Exercise instructions: With the pictures left out, please return exactly the line holding "Task: Click the" and each following line until the entries end.
[Stored data Boundary: Start]
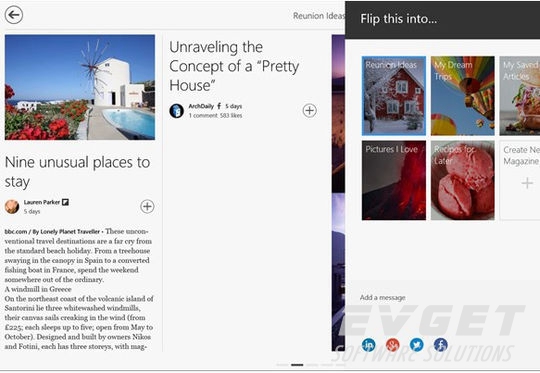540x373 pixels.
Task: Share via the Facebook icon
Action: (440, 344)
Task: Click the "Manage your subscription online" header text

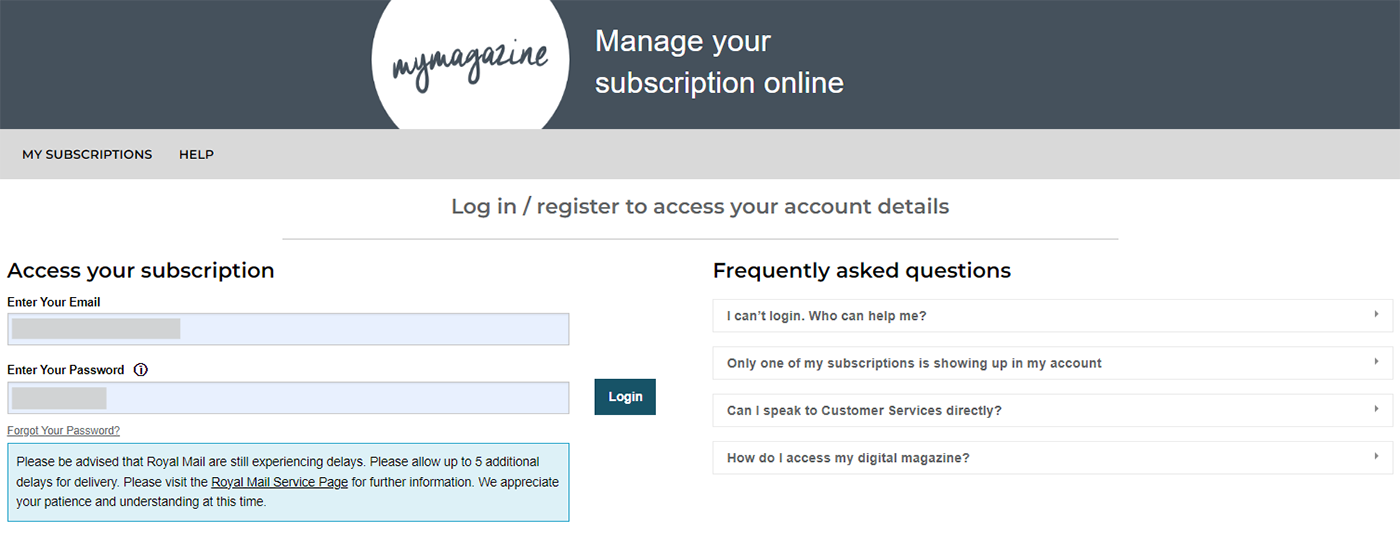Action: [719, 62]
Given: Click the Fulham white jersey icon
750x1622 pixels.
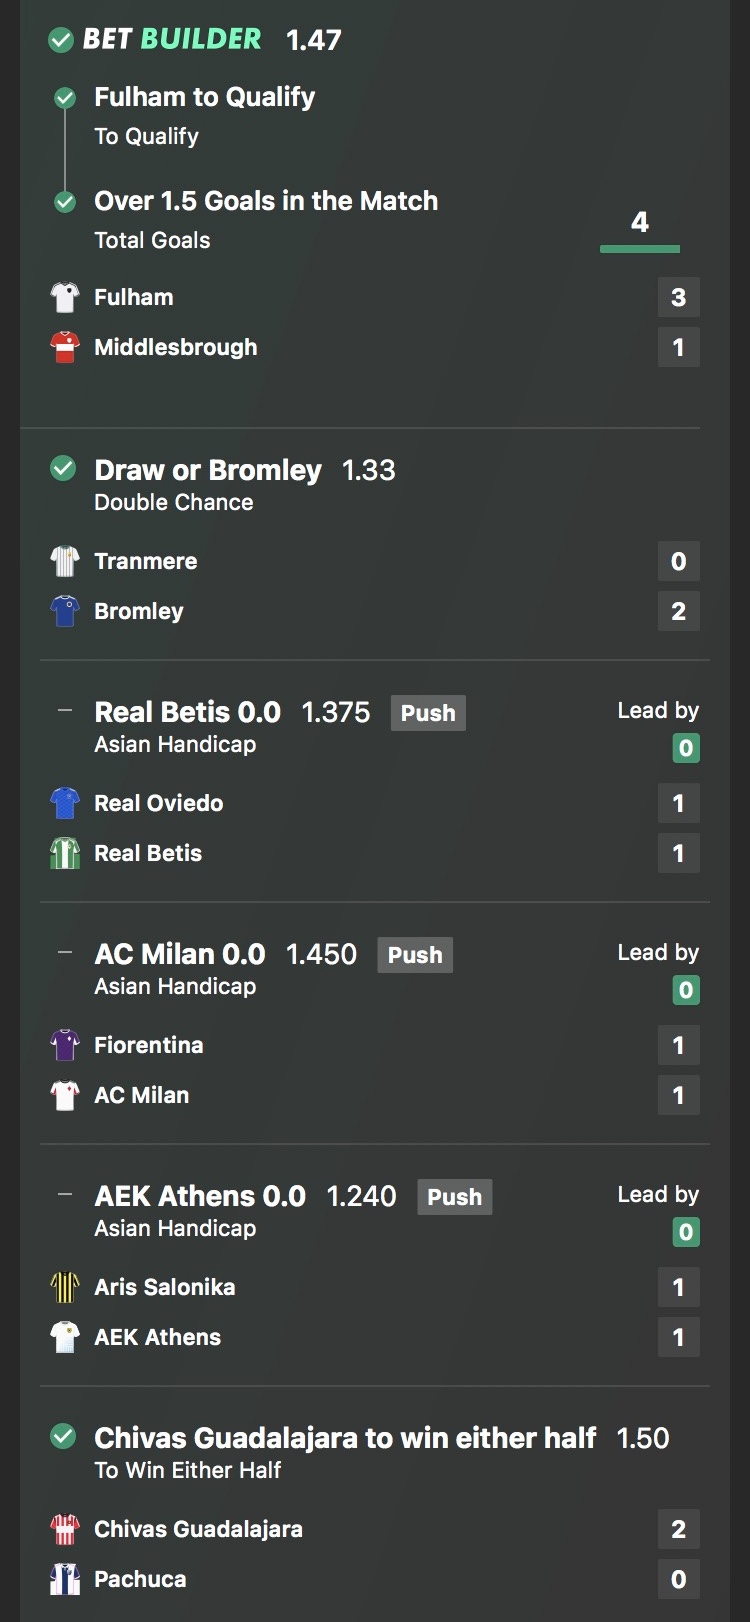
[Stored data Boundary: End]
Solution to this problem:
Task: Click the "Manage your subscription online" header text

Action: [719, 62]
Given: Click the Fulham white jersey icon
750x1622 pixels.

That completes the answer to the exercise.